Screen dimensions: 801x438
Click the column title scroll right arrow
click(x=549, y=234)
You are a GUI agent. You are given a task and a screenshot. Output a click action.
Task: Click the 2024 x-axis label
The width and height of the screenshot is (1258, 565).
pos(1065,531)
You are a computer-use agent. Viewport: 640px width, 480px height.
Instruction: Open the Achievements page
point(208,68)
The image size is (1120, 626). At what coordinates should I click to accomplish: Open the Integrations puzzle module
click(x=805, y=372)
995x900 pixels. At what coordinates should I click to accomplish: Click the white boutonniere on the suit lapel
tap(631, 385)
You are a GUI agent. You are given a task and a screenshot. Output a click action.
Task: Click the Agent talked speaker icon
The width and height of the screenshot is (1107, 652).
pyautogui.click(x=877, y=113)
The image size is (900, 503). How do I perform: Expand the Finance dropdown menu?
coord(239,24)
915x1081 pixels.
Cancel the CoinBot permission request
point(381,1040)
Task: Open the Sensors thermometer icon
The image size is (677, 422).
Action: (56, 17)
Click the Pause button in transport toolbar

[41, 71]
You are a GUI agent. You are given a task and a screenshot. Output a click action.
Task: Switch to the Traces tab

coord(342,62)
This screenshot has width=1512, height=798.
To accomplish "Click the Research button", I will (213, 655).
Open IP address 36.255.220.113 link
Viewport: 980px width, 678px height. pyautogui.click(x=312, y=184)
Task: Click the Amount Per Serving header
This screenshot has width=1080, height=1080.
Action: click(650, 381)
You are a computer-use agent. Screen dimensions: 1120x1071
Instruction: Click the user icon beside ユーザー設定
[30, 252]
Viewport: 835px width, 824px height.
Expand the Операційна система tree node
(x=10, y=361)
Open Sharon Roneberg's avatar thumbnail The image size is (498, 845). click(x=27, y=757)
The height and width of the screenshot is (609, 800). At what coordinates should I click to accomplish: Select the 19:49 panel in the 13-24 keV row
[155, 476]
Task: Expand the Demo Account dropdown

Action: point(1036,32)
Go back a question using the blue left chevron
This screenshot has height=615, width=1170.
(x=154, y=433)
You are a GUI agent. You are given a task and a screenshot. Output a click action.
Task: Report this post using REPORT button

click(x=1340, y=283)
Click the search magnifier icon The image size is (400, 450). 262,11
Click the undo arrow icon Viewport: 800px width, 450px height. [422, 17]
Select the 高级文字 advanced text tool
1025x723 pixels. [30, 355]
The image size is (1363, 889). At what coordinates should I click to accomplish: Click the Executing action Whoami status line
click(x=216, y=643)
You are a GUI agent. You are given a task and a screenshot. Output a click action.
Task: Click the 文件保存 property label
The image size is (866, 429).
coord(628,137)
***
■ **WHAT THE EXERCISE ASKS**
Please return every line of the listing exactly.

■ **WRITTEN RESPONSE**
Screen dimensions: 801x438
Click the column title scroll right arrow
click(x=549, y=234)
You are a GUI agent. You are given a task and a screenshot. Output a click action.
Task: Click the 2024 x-axis label
The width and height of the screenshot is (1258, 565).
pos(1065,531)
You are a computer-use agent. Viewport: 640px width, 480px height.
Instruction: Open the Achievements page
point(208,68)
The image size is (1120, 626). At what coordinates should I click to accomplish: Open the Integrations puzzle module
click(x=805, y=372)
995x900 pixels. At what coordinates should I click to accomplish: Click the white boutonniere on the suit lapel
tap(631, 385)
You are a GUI agent. You are given a task and a screenshot. Output a click action.
Task: Click the Agent talked speaker icon
The width and height of the screenshot is (1107, 652).
pyautogui.click(x=877, y=113)
The image size is (900, 503). How do I perform: Expand the Finance dropdown menu?
coord(239,24)
915x1081 pixels.
Cancel the CoinBot permission request
point(381,1040)
Task: Open the Sensors thermometer icon
The image size is (677, 422).
Action: (56, 17)
Click the Pause button in transport toolbar

[41, 71]
You are a GUI agent. You are given a task and a screenshot. Output a click action.
Task: Switch to the Traces tab

coord(342,62)
This screenshot has width=1512, height=798.
To accomplish "Click the Research button", I will (213, 655).
Open IP address 36.255.220.113 link
Viewport: 980px width, 678px height. pyautogui.click(x=312, y=184)
Task: Click the Amount Per Serving header
This screenshot has width=1080, height=1080.
Action: click(650, 381)
You are a computer-use agent. Screen dimensions: 1120x1071
Instruction: Click the user icon beside ユーザー設定
[30, 252]
Viewport: 835px width, 824px height.
Expand the Операційна система tree node
(x=10, y=361)
Open Sharon Roneberg's avatar thumbnail The image size is (498, 845). click(x=27, y=757)
The height and width of the screenshot is (609, 800). At what coordinates should I click to accomplish: Select the 19:49 panel in the 13-24 keV row
[155, 476]
Task: Expand the Demo Account dropdown

Action: point(1036,32)
Go back a question using the blue left chevron
This screenshot has height=615, width=1170.
(x=154, y=433)
You are a GUI agent. You are given a task and a screenshot. Output a click action.
Task: Report this post using REPORT button

click(x=1340, y=283)
Click the search magnifier icon The image size is (400, 450). 262,11
Click the undo arrow icon Viewport: 800px width, 450px height. [422, 17]
Select the 高级文字 advanced text tool
1025x723 pixels. [30, 355]
The image size is (1363, 889). At what coordinates should I click to accomplish: Click the Executing action Whoami status line
click(x=216, y=643)
You are a GUI agent. You are given a task and a screenshot. Output a click action.
Task: Click the 文件保存 property label
The image size is (866, 429).
coord(628,137)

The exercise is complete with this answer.